Larry Holmes And Gerry Cooney Headed To The UK For Speaking Appearances Ahead Of 40th Anniversary Of Their Epic Fight

They’re good friends now and have been for some time, yet back in 1982, Larry Holmes and Gerry Cooney did not get along. At all. The epic, enormously hyped super fight Holmes and Cooney had will soon see its 40th anniversary – June 11, 1982. And Holmes, who spoke with Gary Newbon, confirmed he and Cooney will be hitting the UK next month – with appearances in London, Birmingham, and Ipswich.

Holmes recalled the fight, and the fact that it was a “white versus black fight.”

“A lot of people wanted to see the white guy beat the black guy,” Holmes said of the feelings many people had going into the fight. “I told Gerry, before the fight, don’t let these people get to you. Don’t let them, I ain’t gonna let them get to me. And when we touched gloves [in the ring before the opening bell], you know what I said to Gerry? ‘Let’s have a good fight.’”
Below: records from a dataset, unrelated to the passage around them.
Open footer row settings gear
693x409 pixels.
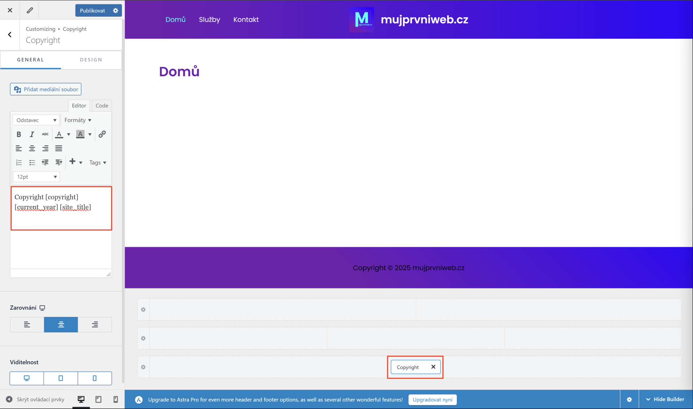143,367
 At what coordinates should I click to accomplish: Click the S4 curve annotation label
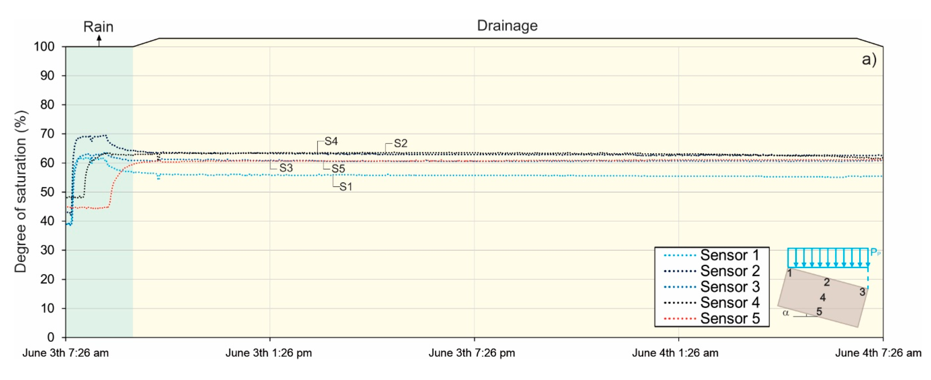point(331,141)
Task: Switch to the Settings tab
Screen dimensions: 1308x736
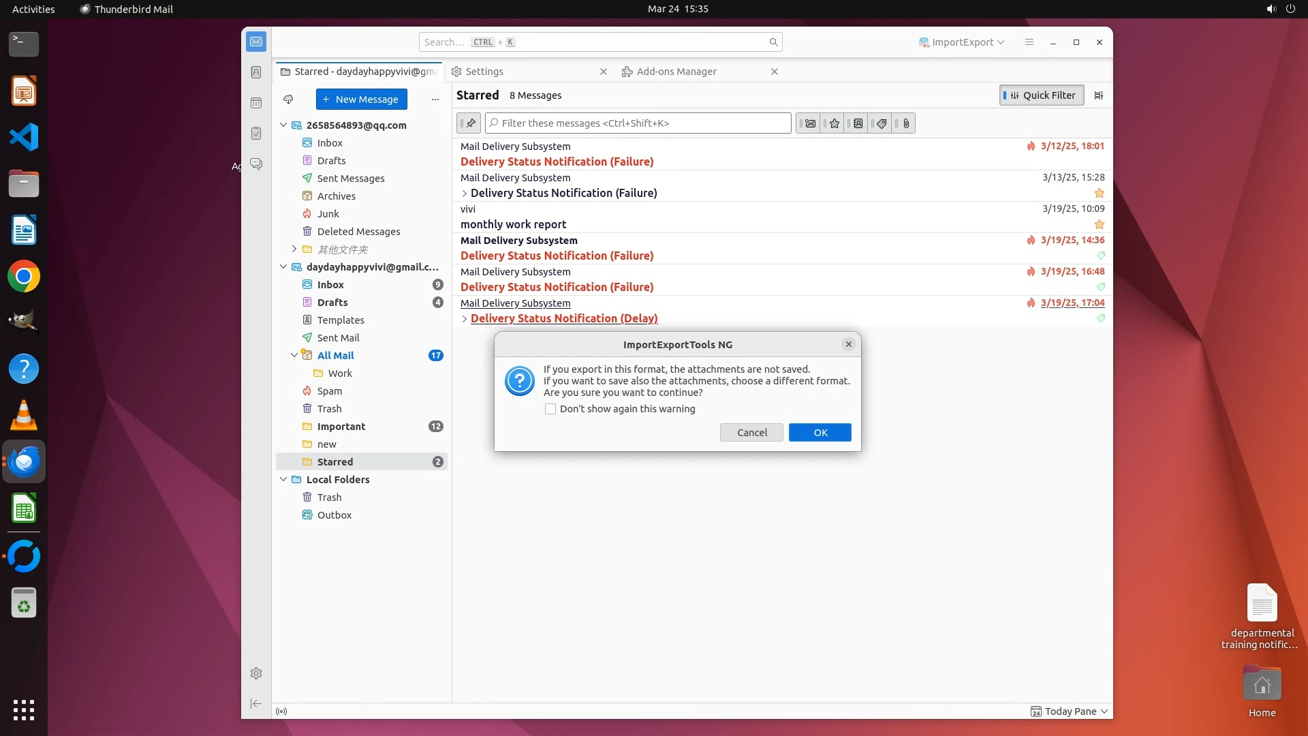Action: coord(485,72)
It was a good fight, with both men pushing themselves as well as one another, but in the end Holmes’ class and experience won the fight, with Larry getting a 13th round TKO victory. It has long since been reported how then US president Ronald Regan had arranged to pipe in a call to Cooney’s dressing room if he won the fight. There was no such call set to be piped into Holmes’ dressing room in the event of him winning.

“Yeah, and I liked Reagan at that time. I didn’t like him no more,” Holmes said of the phone call issue. “Because, you know, they were all betting on Gerry Cooney, and I understand it, it was a black-white situation. They wanted the white guy to win and they wanted the black guy to win, on the black side. And that’s what I did. I went out there and I fought, I used all the little tricks that I had, and I let Gerry do what he could do and then capitalise on it. That’s what I did.”

Cooney was basically never the same fighter again, so badly he felt he had let the fans down by losing. Holmes of course went on to rule the division for the next three years, until he was beaten, controversially on points, by Michael Spinks in 1985. These days, Holmes and Cooney give back via charity work and both guys have a great biography out, with both books well worth reading. It should be some event for UK fight fans when Holmes and Cooney get together and take a stroll down memory lane.

Holmes is considered to be one of the greatest heavyweight champions in history, while Cooney at his best was nothing short of lethal, his left hook a thing of beauty and destruction. Tickets may well move fast for the few evenings when Holmes and Cooney appear.